Lisa Homann

Andrew W. Mellon Postdoctoral Fellow in the Humanities

20132014 Forum on Violence

Lisa Homann

Art History

Ph.D., University of California, Los Angeles

Valuable Violence: "Chasing" Masks in Bobo-Dioulasso, Burkina Faso

My project approaches masquerade in the city of Bobo-Dioulasso, Burkina Faso through the lens of embodied engagement. It is scholarly wisdom that African masks are not mere aesthetic objects, but visually potent entities that dance. However, audiences apprehend masks, not by merely looking, but by interacting with them. During the annual funeral celebration in Bobo-Dioulasso, when not dancing, masks "tour" their home district and interact with audiences. Because masks are unpredictable and potentially dangerous, these interactions range from light-hearted surprises to terrifying threats that the masks might just act on. To be clear: masks often threaten violence, and sometimes commit violent acts.

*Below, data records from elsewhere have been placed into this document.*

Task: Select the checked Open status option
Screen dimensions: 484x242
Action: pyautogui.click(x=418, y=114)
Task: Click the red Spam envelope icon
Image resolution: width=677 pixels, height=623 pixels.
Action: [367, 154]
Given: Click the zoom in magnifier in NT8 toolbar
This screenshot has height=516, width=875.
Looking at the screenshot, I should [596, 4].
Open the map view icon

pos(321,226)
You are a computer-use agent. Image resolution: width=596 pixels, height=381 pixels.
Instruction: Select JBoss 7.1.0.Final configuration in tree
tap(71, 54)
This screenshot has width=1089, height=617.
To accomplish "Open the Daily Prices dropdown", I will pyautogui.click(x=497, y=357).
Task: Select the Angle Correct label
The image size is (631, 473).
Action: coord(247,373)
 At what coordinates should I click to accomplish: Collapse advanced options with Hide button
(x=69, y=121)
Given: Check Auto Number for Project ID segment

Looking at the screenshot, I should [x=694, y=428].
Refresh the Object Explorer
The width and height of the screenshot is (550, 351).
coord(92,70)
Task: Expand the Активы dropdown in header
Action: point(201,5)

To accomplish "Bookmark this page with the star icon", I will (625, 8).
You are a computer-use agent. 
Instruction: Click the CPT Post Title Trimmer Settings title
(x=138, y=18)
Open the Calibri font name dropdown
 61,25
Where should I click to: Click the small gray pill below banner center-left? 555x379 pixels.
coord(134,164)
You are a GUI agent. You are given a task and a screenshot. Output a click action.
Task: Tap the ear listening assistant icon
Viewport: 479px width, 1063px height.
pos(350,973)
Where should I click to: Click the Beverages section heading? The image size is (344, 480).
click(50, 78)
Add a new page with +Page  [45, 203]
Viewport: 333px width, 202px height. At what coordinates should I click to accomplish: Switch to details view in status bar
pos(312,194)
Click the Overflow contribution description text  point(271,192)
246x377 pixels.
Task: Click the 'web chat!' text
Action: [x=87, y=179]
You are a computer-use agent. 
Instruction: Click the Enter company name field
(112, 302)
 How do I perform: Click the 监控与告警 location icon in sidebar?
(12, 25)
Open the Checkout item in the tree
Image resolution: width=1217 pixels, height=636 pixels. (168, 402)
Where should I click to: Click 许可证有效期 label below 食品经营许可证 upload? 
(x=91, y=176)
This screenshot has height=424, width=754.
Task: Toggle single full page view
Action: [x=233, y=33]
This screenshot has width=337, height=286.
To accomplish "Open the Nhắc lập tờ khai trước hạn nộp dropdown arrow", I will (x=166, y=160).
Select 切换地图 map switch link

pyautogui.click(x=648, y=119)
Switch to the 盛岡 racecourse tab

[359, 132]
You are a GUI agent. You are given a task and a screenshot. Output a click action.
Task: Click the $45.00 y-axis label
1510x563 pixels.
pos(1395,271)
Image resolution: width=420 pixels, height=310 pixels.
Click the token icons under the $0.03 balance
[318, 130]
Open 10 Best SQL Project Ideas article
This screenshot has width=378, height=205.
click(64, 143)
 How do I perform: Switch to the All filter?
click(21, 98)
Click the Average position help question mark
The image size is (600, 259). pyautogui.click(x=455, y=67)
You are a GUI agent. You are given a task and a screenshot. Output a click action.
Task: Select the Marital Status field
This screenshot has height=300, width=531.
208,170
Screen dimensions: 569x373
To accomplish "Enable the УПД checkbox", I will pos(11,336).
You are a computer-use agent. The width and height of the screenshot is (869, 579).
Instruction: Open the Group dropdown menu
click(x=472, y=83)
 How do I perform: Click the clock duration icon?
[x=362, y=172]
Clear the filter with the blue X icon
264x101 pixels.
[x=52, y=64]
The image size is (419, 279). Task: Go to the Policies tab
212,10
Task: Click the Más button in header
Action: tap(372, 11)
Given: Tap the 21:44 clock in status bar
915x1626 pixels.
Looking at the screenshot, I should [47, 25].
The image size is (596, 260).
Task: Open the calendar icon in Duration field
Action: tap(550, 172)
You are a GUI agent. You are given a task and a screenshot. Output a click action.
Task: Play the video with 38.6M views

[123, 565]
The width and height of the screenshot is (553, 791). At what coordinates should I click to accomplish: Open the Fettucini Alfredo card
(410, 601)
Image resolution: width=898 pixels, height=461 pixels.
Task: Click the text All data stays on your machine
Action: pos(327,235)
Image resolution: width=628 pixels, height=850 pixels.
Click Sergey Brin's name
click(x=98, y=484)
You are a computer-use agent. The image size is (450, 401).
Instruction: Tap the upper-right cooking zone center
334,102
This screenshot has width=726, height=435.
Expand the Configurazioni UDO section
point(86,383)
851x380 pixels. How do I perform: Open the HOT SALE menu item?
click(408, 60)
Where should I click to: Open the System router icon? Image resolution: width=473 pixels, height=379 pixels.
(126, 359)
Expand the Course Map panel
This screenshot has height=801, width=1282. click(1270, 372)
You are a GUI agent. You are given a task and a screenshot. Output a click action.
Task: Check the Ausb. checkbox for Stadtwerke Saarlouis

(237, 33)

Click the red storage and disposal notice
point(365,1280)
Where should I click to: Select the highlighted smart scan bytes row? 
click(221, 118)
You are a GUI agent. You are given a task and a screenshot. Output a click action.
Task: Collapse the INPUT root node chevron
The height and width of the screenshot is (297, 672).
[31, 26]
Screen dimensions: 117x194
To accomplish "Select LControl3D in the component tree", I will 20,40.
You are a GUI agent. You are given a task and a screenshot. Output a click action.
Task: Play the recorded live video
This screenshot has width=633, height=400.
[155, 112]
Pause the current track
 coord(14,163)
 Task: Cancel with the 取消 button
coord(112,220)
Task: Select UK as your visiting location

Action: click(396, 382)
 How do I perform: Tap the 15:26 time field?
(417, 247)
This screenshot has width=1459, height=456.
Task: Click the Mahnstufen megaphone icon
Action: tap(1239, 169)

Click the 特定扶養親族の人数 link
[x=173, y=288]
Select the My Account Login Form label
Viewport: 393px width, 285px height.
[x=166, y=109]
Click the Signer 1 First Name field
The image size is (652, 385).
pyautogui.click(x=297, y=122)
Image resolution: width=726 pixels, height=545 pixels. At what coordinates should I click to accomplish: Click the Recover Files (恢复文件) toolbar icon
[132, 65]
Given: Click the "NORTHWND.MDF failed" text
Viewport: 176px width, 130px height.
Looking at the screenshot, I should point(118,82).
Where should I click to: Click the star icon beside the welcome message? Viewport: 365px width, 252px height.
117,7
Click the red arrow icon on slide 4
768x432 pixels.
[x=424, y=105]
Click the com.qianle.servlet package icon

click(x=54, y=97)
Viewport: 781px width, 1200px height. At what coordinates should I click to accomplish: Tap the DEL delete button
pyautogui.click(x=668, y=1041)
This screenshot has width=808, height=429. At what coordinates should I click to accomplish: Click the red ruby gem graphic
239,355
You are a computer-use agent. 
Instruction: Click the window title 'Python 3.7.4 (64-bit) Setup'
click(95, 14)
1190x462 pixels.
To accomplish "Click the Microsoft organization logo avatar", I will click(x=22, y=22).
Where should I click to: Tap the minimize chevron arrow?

Despite studies addressing viewers' physical engagement with masks, scholars have not fully investigated situations in which masquerade violence is not necessarily abhorrent. My project rectifies this gap in the literature, demonstrating that violence can be essential, even appropriate, to masquerade. Perhaps surprisingly, people make themselves available for potentially violent interactions with masks, even invading the masks' territory to provoke them into physical retaliation. Such interactions participate in an ongoing dialogue about the fraught history of the city's urbanization. Moreover, the anticipation and genuine threat of violence are essential to the mask tour and are, in fact, what make it enjoyable. This study of the spectacular public displays of the threatened and actual violence inherent to masquerade in Bobo-Dioulasso opens the door to investigating the prospect that other masquerade practices involve productive or entertaining forms of danger and violence and to rethinking the value of risk and bodily danger.